**EXCERPTED PASSAGE:**

◆ ◆ ◆ ◆

- Equities mixed but showed some footing after tech-led weakness – Stocks put in a mixed performance on Thursday, though markets displayed what we would characterize as a bit of stabilization, following the declines in recent days stemming from underwhelming earnings reports from some of the bellwether technology names, along with an overall rotation away from growth stocks that have prompted equities to retreat from the recent record highs. The TSX was little changed on the day. After spending the majority of the day in positive territory, the S&P 500 was unable to hold on to the gains and closed moderately lower, while the Dow added 81 points, and small-caps continued their outperformance with a gain of more than 1%. Meanwhile, tech stocks continued to lag, with the Nasdaq finishing nearly 1% lower. Bonds moved higher, pushing 10-year Government of Canada bond rates below 3.4%, while gold was lower and oil prices gained 1%. A slew of earnings reports added to the mix, with better-than-expected results from companies like IBM and Chipotle, while disappointments from Ford and American Airlines are weighing on those shares. U.S. economic data provided some help, as second-quarter GDP came in ahead of expectations.*
- U.S. GDP report shows a still-solid economy – The latest GDP report showed that the U.S. economy grew by a healthy 2.8% in the second quarter, ahead of consensus estimates calling for 1.9%. This was a notable pick up from the previous quarter's 1.4% pace of growth, powered by an acceleration in household consumption as well as a notable jump in investment spending (particularly equipment investment).* There are a few key takeaways from this result:
- The resilience in personal consumption is a bright spot, highlighting that consumers are not going into hibernation. Softness in the labour market is starting to emerge, which, along with slower wage growth and depleted accumulated savings, leads us to believe we'll see slower spending growth ahead. That said, we're not yet seeing evidence that consumer spending will turn down in a manner that would drive a broader decline in GDP. With labour-market conditions still in solid shape, we think the consumer will continue to support slower-but-positive economic growth over the balance of the year.
- This pace of growth should give the Fed confidence that the economy is not in immediate need of monetary support. Therefore, we think this will support the central bank holding rates steady next week. At the same time, we don't think this poses any major changes to the expectation of a September rate cut. Friday will bring the latest read on the PCE (personal consumption expenditures) index, the Fed's preferred measure of inflation. A lot is riding on that report, but to the extent it does not show a surprise uptick in consumer price pressures, we think the combination of moderating inflation and still-solid GDP growth supports the "soft landing" outlook that has largely underpinned the rally in equities this year. In contrast, the Bank of Canada has already shifted into an easing cycle, implementing its second rate cut on Wednesday, as it seeks to support domestic growth.

◆ ◆ ◆ ◆

**DATA EXCERPT:**

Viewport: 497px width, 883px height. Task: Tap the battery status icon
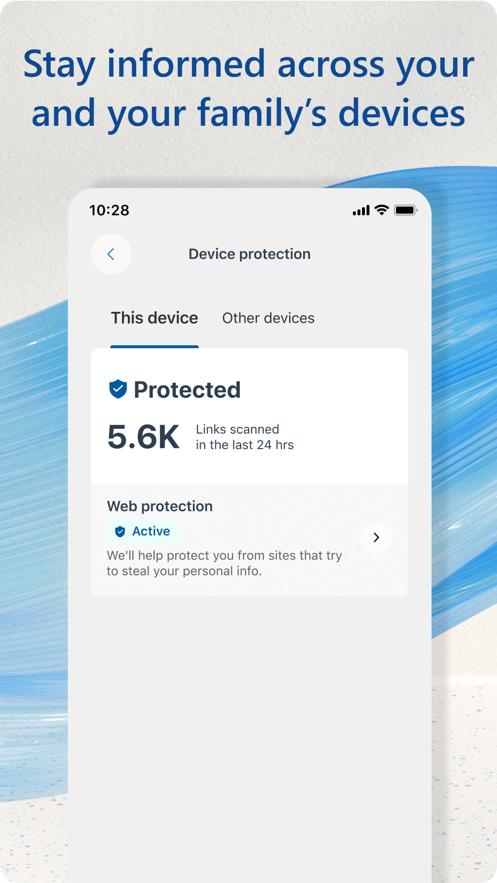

◆ ◆ ◆ ◆

**DIRECTIONS:** Name every company the market commentary mentions by name in connection with its earnings results. The material plays no part in this.

**ANSWER IN FULL:** IBM, Chipotle, Ford, American Airlines